Kamis, 18 Desember 2014

- Leave a Comment

Hantu Terindah

Saat itu saya sedang memperdalam studi bahasa di Korea. Rambut saya semakin botak, dan perut semakin gendut. Saya tidak terlalu paham tentang Korea Selatan sebelumnya, hanya mengintip dari serial televisi dan mendengarkan musiknya. Sarjana yang beberapa tahun lalu kuselesaikan adalah bidang bahasa Indonesia, kampus tempat saya mengajar ada-ada saja, karena terjadi kerjasama maka saya termasuk yang dikirim ke Korea Selatan untuk studi bahasanya.
Kepergian inilah yang membuat saya dengan Sasti mengakhiri hubungan percintaan. Dia selalu yakin kedekatan hubungan adalah cinta yang sebenarnya, sehingga kami pada akhirnya menyepakati bahwa hubungan ini harus diakhiri, sehingga saya bisa pergi dan lebih tepatnya serasa terusir. Sehingga kepergian dengan keadaan seperti ini, kehilangan ini, sungguh sangat menyesakkan.
Sasti sangat mencintai Indonesia, dia tidak ingin pergi terlalu lama atau menempuh studi di luar negeri. Baginya Indonesia mesti dibangun dan dia ingin pembangunan itu dari dalam sendiri, dia mempelajari bahasa Indonesia, dan semakin memperdalam bahasa-bahasa di Indonesia. Untuk saat ini saya mencoba untuk tidak terlalu memikirkannya. Menyimpannya dalam lemari bernama kenangan, meski kapan saja bisa dibuka untuk diingat kembali baik sengaja ataupun tidak, tapi setidaknya perlahan akan terhapus dari ingatan.          
“Sungguh melelahkan”
Tiba-tiba perempuan yang duduk di sebelah saya membuyarkan lamunan yang sedari tadi berputar di kepala saya tentang Sasti dan tentang Indonesia. Saya agak lupa, dimana perempuan ini naik ke pesawat. Apa memang terbang dari Jakarta bersama-sama, atau naik ke pesawat di saat pesawat ini transit di Singapura. Dalam perjalan saya memang banyak termenung, dan tanpa terasa terlelap.
“Siapa namamu?”
“Gumiho”
“Nama yang indah”
Dia lalu tertawa terbahak-bahak. Melihat tawanya saya semakin yakin bahwa dalam keadaaan apapun, dia adalah keindahan. Seperti apa itu keindahan, dan bagaimana itu keindahan, saya hanya bisa membayangkan bunga-bunga bermekaran di halaman, sungguh kering imajinasiku tentang keindahan. Lalu saya teringat pada paras Han Ga In, untuk mengeja namanya saya harus berupaya keras.
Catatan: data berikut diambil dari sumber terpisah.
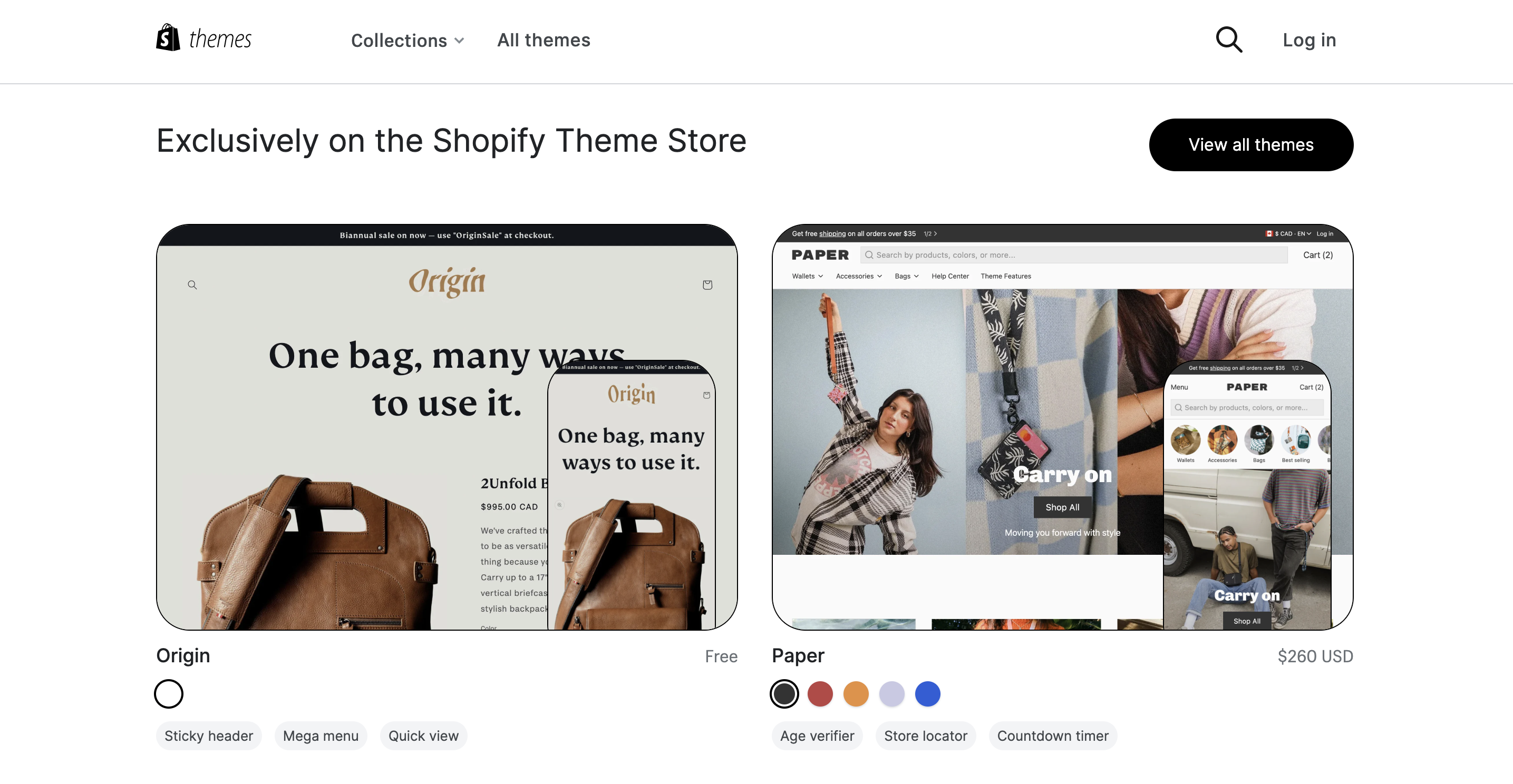Select the blue color swatch for Paper theme
1513x784 pixels.
tap(927, 694)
“Panggil saya Sheril saja” katanya memecahkan pikiran-pikiran lain yang mulai terbersit ketika saya berbincang dengannya. Saya sangat nyaman dengan nama itu, saya pikir nama Sheril lebih akrab di telingaku dibandingkan dengan nama seseorang yang menunjukkan ke-Koreaannya, seperti Kim Yoo-jin, Son Ye Jin, Jun Ji Hyun, Park Jae-sang, Jo Sung-Hyun.  
“Bagaimana kalau nanti kita pergi ke sebuah bukit yang indah di pinggiran kota”
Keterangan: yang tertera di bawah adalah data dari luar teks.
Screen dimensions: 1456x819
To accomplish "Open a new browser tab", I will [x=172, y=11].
“Sungguh sangat menyenangkan. Saya tak tahu apa kita punya kesempatan untuk itu”
“Kamu pasti tak akan melupakan”
“Apa nama tempatnya”
“Bagaimana kalau sebuah tempat itu hanya diingat dan tak perlu diberikan nama”
Dia tersenyum, kupikir bibirnya seindah masker pertolongan yang tiba-tiba meluncur dari atas tempat duduk kami. Saya pikir tidak lama lagi kami akan tiba di bandara internasional Incheon, Seoul. Percakapan dengannya seperti tak ingin kuakhiri. Perasaanku semakin bergairah memasuki negara yang kutuju ini. Apalagi sebelum mendarat, tiba-tiba tangan Sheryl menggenggam tangan saya, dan saat itu saya seperti sedang ditikam.
Sebuah tikaman lembut yang ditekan perlahan ke dalam jantung. Kemudian saya tatap wajahnya Sheryl, matanya terpejam dan bibirnya tersenyum. Saya kembali mengarahkan pandangan lurus ke depan, ikut memejamkan mata dan merasakan genggaman tangannya. AC terus menerus menyiram dari atas kepala kami.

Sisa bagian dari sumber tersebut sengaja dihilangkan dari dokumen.